A ce sujet, la Cour supérieure en est arrivée aux conclusions suivantes:
$51,082.00 à la demanderesse personnellement;
$31,000.00 à la demanderesse en sa qualité de représentante de ses enfants.
Le juge de première instance a ajouté que si un montant plus considérable avait été réclamé pour ces derniers, il leur aurait accordé une somme totale de $53,894.45.
Les trois parties ont porté l’affaire devant la Cour d’appel du Québec. Si l’on fait abstraction de la question responsabilité, les conclusions recherchées étaient les suivantes:
(a) les auteurs de l’accident, intimés devant nous, voulaient voir réduire le montant des dommages accordés à la veuve et à ses enfants;
(b) les réclamants, appelants devant nous, voulaient voir modifier le jugement de première instance sur deux points:
(i) en y ajoutant un chiffre de $15,000 représentant la perte encourue par la succession lors de la vente quasi forcée de la ferme résultant de la mort de Fernand Labonté;
(ii) faire augmenter à $53,894.45 l’indemnité payable aux enfants; pour ce faire, une requête pour amender a été présentée à la Cour d’appel aux termes de l’art. 523 du Code de procédure civile.
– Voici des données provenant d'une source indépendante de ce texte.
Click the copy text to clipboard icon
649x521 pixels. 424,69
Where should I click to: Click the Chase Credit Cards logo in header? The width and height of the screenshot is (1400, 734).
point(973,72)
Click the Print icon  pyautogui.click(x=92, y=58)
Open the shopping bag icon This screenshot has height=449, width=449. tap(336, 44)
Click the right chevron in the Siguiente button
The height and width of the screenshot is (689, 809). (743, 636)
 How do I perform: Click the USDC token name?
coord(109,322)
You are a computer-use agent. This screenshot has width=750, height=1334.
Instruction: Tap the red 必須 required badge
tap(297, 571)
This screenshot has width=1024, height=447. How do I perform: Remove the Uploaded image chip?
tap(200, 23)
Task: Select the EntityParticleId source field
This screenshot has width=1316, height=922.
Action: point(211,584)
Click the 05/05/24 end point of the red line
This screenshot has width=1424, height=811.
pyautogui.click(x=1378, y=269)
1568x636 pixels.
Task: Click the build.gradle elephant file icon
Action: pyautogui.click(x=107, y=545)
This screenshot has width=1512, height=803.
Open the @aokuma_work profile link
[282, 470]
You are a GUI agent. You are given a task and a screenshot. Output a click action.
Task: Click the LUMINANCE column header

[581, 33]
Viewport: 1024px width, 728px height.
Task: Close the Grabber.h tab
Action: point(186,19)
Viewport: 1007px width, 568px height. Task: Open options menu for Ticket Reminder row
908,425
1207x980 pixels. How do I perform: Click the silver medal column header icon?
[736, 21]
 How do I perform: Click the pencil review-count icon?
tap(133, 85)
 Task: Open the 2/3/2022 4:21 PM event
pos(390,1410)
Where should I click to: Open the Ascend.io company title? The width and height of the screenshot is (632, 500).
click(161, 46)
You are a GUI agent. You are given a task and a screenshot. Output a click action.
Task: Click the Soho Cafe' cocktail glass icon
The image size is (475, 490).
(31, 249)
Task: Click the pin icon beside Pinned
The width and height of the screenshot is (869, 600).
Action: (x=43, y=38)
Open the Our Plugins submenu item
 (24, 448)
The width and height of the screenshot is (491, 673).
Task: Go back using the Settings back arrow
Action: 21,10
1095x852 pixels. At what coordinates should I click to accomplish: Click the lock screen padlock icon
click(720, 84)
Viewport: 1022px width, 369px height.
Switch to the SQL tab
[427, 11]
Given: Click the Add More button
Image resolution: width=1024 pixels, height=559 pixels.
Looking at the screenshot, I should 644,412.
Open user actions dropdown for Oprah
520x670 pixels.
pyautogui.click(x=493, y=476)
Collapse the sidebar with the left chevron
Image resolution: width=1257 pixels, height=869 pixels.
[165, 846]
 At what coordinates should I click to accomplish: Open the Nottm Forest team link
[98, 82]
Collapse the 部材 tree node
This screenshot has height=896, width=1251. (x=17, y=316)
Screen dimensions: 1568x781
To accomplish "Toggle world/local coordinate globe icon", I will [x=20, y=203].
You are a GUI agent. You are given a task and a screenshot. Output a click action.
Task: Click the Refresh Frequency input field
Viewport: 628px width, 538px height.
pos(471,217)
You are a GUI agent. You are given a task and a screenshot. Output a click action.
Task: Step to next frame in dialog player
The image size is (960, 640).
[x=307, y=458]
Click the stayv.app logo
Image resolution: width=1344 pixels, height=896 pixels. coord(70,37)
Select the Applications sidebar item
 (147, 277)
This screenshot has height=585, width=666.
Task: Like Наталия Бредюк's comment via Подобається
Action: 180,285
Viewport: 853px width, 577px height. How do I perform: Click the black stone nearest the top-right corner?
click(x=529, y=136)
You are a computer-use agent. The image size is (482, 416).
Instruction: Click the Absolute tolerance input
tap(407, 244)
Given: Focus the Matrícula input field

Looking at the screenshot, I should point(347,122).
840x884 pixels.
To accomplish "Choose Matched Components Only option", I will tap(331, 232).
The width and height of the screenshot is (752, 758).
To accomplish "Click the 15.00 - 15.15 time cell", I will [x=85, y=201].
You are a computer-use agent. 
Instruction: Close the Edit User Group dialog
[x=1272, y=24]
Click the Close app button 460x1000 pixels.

La Cour d’appel majoritairement a réduit de $51,082 à $35,000 l’indemnité payable à la veuve et a unanimement refusé de diminuer l’indemnité payable aux enfants; par ailleurs, elle a aussi unanimement écarté la requête demandant la permission d’amender les procédures aux fins de recouvrer le montant de $53,894.45 mentionné par le juge de première instance.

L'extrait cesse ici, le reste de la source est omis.